Growing Customer Acquisition Through Paid Social
Branding campaigns are often overlooked in marketing as the emphasis is put on immediate results and sales. While these are fundamentally important metrics to measure, brands cannot ignore the impact of mass reach in new customer acquisition. Simply put, the main way brands grow is by selling to more people.
Advertising on Social Media has made it possible for us to reach mass relevant audiences at scale. We have broken down our top considerations to maintain share of voice and increase customer acquisition.
Share of Voice with Paid Social Channels
Share of voice, remaining competitive and being where your customers are is vital to growth. With customer behaviour being driven by a myriad of factors including personalisation, convenience and deal seeking, brand survival relies largely on share of voice, staying top of mind and remaining relevant.
The answer is a well thought out customer acquisition strategy, combining Paid Social channels to put your brand in front of the right people at the right time.
Buffers 2019 State of Social Report provides insights into the use of social channels in 2019. Facebook, Twitter, Instagram and LinkedIn remain the top contenders, but we have seen rapid growth in other channels such as YouTube and Whatsapp. Businesses need to continuously evaluate and expand their social media approach to gain wider awareness and remain relevant.
Building the Sales Funnel
Advertising on Social channels allows us to target a mass audience in clever ways to ensure that we are putting our brand in front of the most relevant people possible. A customer acquisition strategy will look different for each business, but all should follow the customer acquisition funnel – Discovery, Consideration and Decision.
Putting focus on the Discovery phase grows the funnel effectively, attracting new customers with top funnel initiatives, which can then be refined and segmented for retargeting to move into the consideration phase.

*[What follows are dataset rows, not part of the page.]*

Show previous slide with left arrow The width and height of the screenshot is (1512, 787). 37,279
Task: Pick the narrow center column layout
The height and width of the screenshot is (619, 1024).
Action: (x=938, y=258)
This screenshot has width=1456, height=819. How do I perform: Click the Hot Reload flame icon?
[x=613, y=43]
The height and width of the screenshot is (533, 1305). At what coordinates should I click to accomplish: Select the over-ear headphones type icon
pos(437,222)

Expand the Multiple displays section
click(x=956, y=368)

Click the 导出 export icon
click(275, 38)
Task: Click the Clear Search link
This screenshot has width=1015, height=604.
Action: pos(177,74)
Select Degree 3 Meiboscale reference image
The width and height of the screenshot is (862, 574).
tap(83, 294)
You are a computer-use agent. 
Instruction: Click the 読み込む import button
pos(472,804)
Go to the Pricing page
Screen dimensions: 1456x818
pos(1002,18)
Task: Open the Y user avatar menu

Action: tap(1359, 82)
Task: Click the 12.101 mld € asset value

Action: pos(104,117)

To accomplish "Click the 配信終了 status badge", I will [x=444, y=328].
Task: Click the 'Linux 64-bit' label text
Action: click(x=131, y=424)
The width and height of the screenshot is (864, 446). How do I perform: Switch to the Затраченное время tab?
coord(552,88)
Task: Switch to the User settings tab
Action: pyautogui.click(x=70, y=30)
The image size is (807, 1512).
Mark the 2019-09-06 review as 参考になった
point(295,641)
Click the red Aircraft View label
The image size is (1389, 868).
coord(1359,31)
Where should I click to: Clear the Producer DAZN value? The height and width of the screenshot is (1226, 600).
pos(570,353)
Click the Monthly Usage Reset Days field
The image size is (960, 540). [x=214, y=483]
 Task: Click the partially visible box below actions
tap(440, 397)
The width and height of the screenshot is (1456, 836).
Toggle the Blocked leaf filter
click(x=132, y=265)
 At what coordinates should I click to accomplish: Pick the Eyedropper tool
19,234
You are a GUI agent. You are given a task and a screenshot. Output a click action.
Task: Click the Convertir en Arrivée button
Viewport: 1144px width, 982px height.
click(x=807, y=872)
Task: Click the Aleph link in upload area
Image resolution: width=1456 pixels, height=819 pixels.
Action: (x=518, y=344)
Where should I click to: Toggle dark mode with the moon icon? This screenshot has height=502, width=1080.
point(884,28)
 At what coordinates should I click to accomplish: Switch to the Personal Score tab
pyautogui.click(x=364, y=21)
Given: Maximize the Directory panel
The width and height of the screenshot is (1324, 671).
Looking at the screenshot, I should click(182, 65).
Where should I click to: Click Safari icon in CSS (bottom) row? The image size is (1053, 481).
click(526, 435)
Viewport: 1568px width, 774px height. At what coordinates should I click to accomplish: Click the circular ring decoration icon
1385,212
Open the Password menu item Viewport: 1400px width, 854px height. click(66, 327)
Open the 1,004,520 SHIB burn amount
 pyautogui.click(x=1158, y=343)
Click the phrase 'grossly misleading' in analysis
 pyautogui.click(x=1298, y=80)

Messaging and creative consideration for each stage keeps your audience engaged throughout.
Using the 60:40 Budget Rule
Investing 60% of your budget on Brand building and Prospecting and 40% on Sales Activation is an effective ratio rule to ensure you continue growing your audience base and move them into the Discovery Phase. Cutting brand budgets and only relying on customer retention and activation will eventually lead to stunted campaign performance.
Making use of Lookalike Audience capabilities
Using effective seed audiences to build Lookalikes allows for relevant mass reach:
- Existing Customers - finding people who closely match your existing customers. This allows you to expand your reach to find people who are the most important to your business.
- Make use of Lifetime Value – Value optimisation ensures that the focus is on your most profitable customers
- Pixel data of specific actions performed on-site such as added to cart and purchase audiences will assist in qualifying your audience.
Ultimately, brands cannot overlook the importance of a paid social strategy in increasing customer acquisition. Efforts focused entirely on activation will eventually lead to stunted growth and a decline in profits. Prioritising brand building and increasing share of voice can be achieved through careful consideration of the sales funnel, aligning budgets for reach and using lookalike audience capabilities.
It is important to keep in mind however that brand penetration does not produce immediate sales; it introduces and primes an audience to enter the marketing funnel, results which could only be seen in months to come.